平成19年10月26日
京都大学・桂キャンパス
1.平成19年10月25日、26日、日本外務省と京都大学は、アジア太平洋の持続可能な成長に関する国際会議を開催した。この会議は、アジア太平洋地域の政府関係者、学術界の関係者、ビジネス界の関係者及び地域・国際機関関係者約40人が参加した。今回は、昨年に続き第二回目の会議となる。
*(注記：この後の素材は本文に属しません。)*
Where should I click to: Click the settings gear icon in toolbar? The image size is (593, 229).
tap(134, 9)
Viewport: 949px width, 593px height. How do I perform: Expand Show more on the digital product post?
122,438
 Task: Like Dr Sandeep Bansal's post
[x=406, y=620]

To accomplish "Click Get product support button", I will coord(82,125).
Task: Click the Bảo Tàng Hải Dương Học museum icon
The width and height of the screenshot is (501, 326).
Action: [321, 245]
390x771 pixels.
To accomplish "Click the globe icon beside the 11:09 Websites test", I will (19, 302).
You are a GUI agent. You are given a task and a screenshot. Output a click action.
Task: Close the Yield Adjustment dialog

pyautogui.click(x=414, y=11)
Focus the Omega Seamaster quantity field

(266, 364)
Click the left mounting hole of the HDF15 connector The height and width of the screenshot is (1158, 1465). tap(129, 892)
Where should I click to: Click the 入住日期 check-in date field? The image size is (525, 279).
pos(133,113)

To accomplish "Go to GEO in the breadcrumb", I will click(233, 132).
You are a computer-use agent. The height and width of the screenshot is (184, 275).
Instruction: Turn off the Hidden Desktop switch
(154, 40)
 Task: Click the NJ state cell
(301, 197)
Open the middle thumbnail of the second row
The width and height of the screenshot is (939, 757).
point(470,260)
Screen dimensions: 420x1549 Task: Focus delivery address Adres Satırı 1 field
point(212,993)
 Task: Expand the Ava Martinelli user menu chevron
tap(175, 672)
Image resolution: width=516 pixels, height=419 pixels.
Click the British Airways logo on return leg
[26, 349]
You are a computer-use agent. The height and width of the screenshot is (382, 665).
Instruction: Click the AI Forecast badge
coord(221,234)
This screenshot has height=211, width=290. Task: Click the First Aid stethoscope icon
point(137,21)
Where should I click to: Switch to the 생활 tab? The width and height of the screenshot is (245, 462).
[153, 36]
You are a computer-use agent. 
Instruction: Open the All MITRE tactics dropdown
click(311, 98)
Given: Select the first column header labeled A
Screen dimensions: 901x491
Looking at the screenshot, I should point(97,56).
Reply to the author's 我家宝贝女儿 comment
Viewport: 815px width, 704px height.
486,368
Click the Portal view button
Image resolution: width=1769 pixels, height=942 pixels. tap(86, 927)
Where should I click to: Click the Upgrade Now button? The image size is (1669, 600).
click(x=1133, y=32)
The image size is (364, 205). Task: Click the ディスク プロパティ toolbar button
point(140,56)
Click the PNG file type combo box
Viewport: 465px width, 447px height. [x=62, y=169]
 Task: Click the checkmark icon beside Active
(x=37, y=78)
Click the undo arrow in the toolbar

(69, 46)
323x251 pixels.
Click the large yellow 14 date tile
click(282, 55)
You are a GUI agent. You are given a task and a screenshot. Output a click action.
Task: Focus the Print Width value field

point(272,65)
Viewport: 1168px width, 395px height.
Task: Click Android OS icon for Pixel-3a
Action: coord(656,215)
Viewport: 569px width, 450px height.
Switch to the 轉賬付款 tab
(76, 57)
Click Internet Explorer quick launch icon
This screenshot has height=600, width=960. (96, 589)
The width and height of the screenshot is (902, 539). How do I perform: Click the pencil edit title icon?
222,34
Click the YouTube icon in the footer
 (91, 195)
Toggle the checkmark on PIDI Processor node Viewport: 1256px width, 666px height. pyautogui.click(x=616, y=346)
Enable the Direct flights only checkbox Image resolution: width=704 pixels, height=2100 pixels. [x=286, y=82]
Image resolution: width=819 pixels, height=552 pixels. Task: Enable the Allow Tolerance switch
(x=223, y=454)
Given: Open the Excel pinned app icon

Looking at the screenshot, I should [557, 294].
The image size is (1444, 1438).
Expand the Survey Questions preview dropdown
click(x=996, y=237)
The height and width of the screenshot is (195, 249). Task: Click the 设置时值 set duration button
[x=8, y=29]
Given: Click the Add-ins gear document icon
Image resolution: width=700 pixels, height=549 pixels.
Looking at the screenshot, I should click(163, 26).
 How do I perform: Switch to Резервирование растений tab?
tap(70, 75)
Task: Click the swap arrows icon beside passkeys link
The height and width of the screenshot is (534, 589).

2.参加者は、サプライ・チェーンや貿易・投資の構造変化、今後の成長制約要因・リスクとそのマネジメント、グローバリゼーションによる情報のギャップ、持続可能な成長に関連する指標、地域経済の持続的成長性を評価把握するための情報共有メカニズム(EiSMAP)などアジア太平洋地域の広範囲に及ぶ問題を討議した。
3.議論の主要点は次のとおりである。
(1)アジア太平洋地域は活発な貿易・投資と生産活動によって、急速な経済成長を遂げている。国境を越える貿易・投資は、量的な拡大とともに、質的にも急速に変化し、各国の政府、産業、地域社会に大きな影響を及ぼしつつある。企業や製造業は、地域内で比較優位に基づき原材料及び中間財を相互に供給し合い、最終財を域内外に輸出する複雑なプロダクション・シェアリングやサプライ・チェーンを発展させている。またかつての投資受入国が、いまや投資国として台頭しつつある。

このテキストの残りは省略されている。